Tropas ucranianas. "Conheci muita gente na Ucrânia, tenho muito bons amigos", diz brasileiroFoto: Gleb Garanich/REUTERS

Como espera que essa guerra termine?

Putin acabou de anunciar que vai convocar parte de sua reserva, então… Olha, eu estive no sul, estive em todas as frentes, e quando você olha para trás e vê que no começo Putin disse que estava procurando desnazificar a Ucrânia… puro lixo. Depois, ele disse que o país tinha que ser desmilitarizado e atacou toda a Ucrânia, inclusive perto da fronteira com a Polônia. Depois, disse que queria proteger o povo de Donetsk e Lugansk e protegê-lo da Ucrânia nazista e blá, blá, blá. Puro lixo para justificar a invasão.

E o que o senhor acha de tudo isso?

Todos sabemos que Putin quer o sul, que a intenção é tirar da Ucrânia o que a Rússia não tem, o solo fértil para plantar coisas e depois vendê-las ao mundo. Em vez de fazer acordos diplomáticos, fazer tratados comerciais, os russos preferem bombardear, conquistar e invadir, como se fazia há centenas de anos.

Eles querem acesso ao mar, querem o sul, querem saquear a Ucrânia. É por isso que ele tomou a Crimeia em 2014, porque ele quer criar a URSS novamente.

Mas como o senhor acha que isso vai acabar?

Pode ser que a Otan acabe se envolvendo, a China diga "vamos apoiar a Rússia" e pronto, entraremos na Terceira Guerra Mundial, uma guerra nuclear que não queremos enfrentar, porque ela vai destruir o planeta inteiro.
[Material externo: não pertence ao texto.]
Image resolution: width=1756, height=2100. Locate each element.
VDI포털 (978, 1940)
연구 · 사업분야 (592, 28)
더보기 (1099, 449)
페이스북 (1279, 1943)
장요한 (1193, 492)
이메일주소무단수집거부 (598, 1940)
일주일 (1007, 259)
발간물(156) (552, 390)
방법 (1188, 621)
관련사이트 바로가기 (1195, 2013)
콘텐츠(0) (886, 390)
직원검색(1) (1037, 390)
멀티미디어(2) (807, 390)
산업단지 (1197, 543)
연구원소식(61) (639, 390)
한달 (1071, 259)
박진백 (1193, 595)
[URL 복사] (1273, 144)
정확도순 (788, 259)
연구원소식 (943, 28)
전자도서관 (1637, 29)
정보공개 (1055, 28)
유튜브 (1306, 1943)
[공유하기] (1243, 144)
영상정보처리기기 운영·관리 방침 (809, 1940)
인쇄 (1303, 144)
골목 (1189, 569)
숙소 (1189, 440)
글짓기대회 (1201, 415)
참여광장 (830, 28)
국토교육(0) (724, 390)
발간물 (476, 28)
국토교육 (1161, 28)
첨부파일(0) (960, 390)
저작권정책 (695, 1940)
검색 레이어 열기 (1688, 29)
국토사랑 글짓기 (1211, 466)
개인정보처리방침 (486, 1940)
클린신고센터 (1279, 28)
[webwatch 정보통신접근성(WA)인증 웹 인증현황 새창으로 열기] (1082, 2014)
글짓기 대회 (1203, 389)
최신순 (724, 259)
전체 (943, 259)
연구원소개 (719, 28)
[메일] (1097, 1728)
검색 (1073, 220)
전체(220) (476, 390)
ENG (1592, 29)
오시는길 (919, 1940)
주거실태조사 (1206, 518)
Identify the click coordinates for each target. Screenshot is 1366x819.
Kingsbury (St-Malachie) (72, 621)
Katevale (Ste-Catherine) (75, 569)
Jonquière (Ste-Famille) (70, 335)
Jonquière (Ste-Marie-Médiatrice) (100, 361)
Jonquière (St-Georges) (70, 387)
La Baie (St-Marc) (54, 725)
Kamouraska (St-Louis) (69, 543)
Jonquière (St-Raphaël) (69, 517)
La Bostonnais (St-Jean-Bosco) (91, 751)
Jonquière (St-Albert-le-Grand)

Esse cara não é o mesmo Putin de 15 anos atrás, que queria negociar, que deu a volta ao mundo apertando mãos. Ele está envelhecendo, já vimos isso em pessoas como Hitler, que querem mais poder. Isso começou em 2014, e agora ele quer tomar toda a Ucrânia, e sabemos que depois ele vai tomar Belarus. Se não quisermos ver isso, temos que deter Putin agora.